### WHAT TO WORK ON
Pick up the article on Qatar's billion-dollar megaprojects after its final sentence and extend it with a few more paragraphs.

Qatar’s Billion-Dollar Megaprojects

Editorial Team
Editorial Team
Qatar’s Billion-Dollar Megaprojects


In the words of the Guardian: “Qatar’s huge oil & gas reserves have, in the space of just four decades, taken it from a Persian Gulf backwater known for pearl diving and fishing, into the richest country on Earth per capita”.

It should therefore come as no surprise to hear that the country’s commercial and residential property markets are thriving, with close-to $135 billion worth of contracts due to be awarded to fund Qatar’s megaprojects between 2015 and 2020. As one of the world’s richest countries, Qatar is proving itself as an extremely desirable country in which to do business, offering an abundance of opportunities for investors and developers alike; with particular emphasis falling on the glitz and glamour of the retail, hotel & hospitality and tourism sectors.

Qatar is taking centre stage as investors worldwide foresee the rapid development as a strategic opportunity to capitalise on the GCC region’s aspirational growth plans and meet the requirements for the huge number of tourists and sports fans alike who will visit the country for the 2022 football World Cup.

For some people, the sporting event might be their first visit to Qatar or even the region, which provides a unique opportunity for the country to attract returning visitors, for both business and pleasure.


From the QAR136.5 billion Qatar Rail roll-out to the comparatively modest QAR20 billion and QAR30 billion sums attached to Education City, Msheireb Downtown, Barwa City and the 2022 World Cup stadiums, Qatar’s megaproject list currently accounts for a major portion of the globe’s current construction pipeline. This local construction drive is coming at a time when the world as a whole is a lot less financially confident, making construction here all the more competitive, while marred by tough time constraints to keep its promise of on-time completion.

Pixel coordinate grounding data

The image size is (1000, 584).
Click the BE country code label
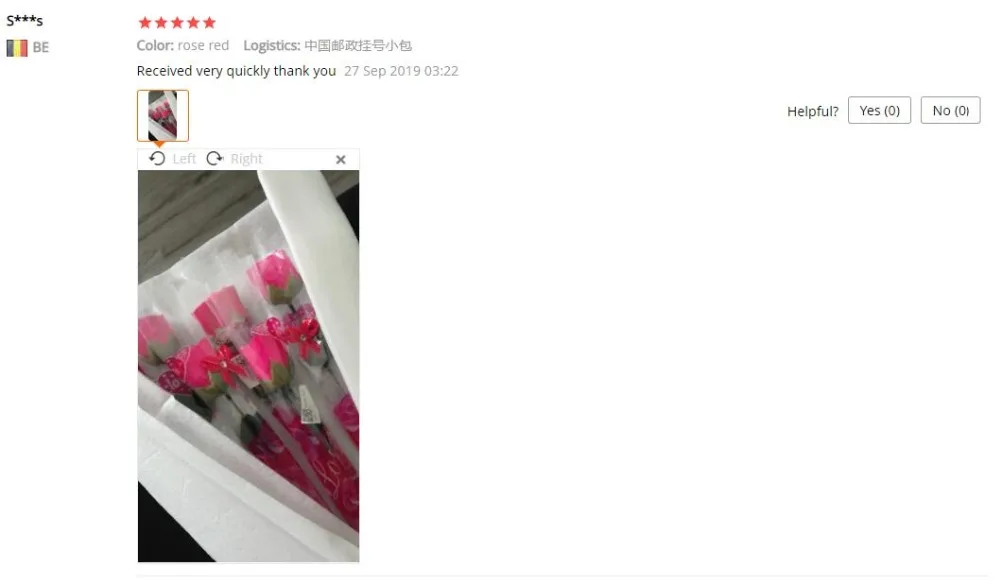(x=41, y=48)
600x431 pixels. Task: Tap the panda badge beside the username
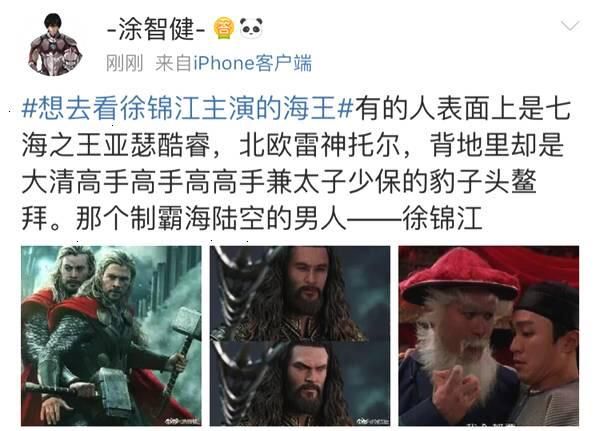251,28
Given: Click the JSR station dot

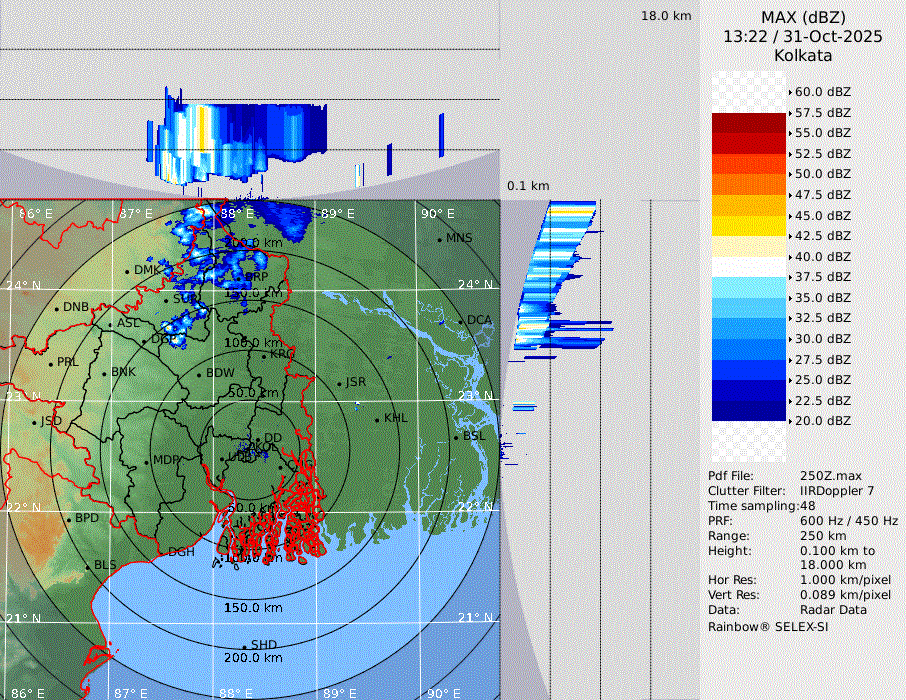Looking at the screenshot, I should pos(339,383).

### RESPONSE BOX
The necessary fast-tracking of these projects in order to deliver on-time means that Qatar faces extra challenges and pressures; such as suffering from reduced planning times, higher inflation costs, increased lead times for materials and a scarcity of skilled workers. These bottlenecks have created concern in terms of the added risks for investors.

“It is expected that the lead time [on certain supplies] will increase by 20 percent due to concurrent demand by the various parallel ongoing major projects, in addition to the expected rise in all construction and material costs and increase in the delivery time,” said Ahmed Fouad, the Planning and Risk Management Coordinator for Consolidated Contractors Company, Qatar in a recent interview.

Delays and implementation constraints are similarly a key concern for Vasanth Kumar, CEO of Arabian MEP Contracting, who stated in 2014: “The greatest challenge facing the construction industry, especially contractors, is project delays…Any delay in receiving approvals seriously affects a projects’ progress and also hurts the contractor due to expense overruns.”

With global pressures on climate change affecting all four corners of industry, the new megaprojects have some tough green building targets to meet long-term environmental goals. Trends such as this raise the skills bar leading to the engagement of highly specialised contractors, many of whom invariably come from abroad and cost more to employ to do the job. However, this is something which should change over time given the number of projects currently underway and the subsequent skills sharing already taking place.

“Shortage of skilled manpower is another major risk during the construction phase of a project. The situation could become similar to the shortage that happened before the Asian Games in 2006 and again in 2008 during the construction boom in Qatar. But this time, the proportion of the risk will increase due to other factors such as the shortage of efficient workforce on the back of immigration policies which impose restrictions for demographic balancing purposes,” explained Fouad.

There are other risks at the interface level, especially with Government organisations, such as timely issuance of work permits for excavation and construction from Baladiya, final design approval from civil defence, and handover for the fire detection and fighting systems, and approval from Kahramaa for power and utilities supply. These approvals take a long time and with the sheer amount of projects on the table, they are expected to take longer.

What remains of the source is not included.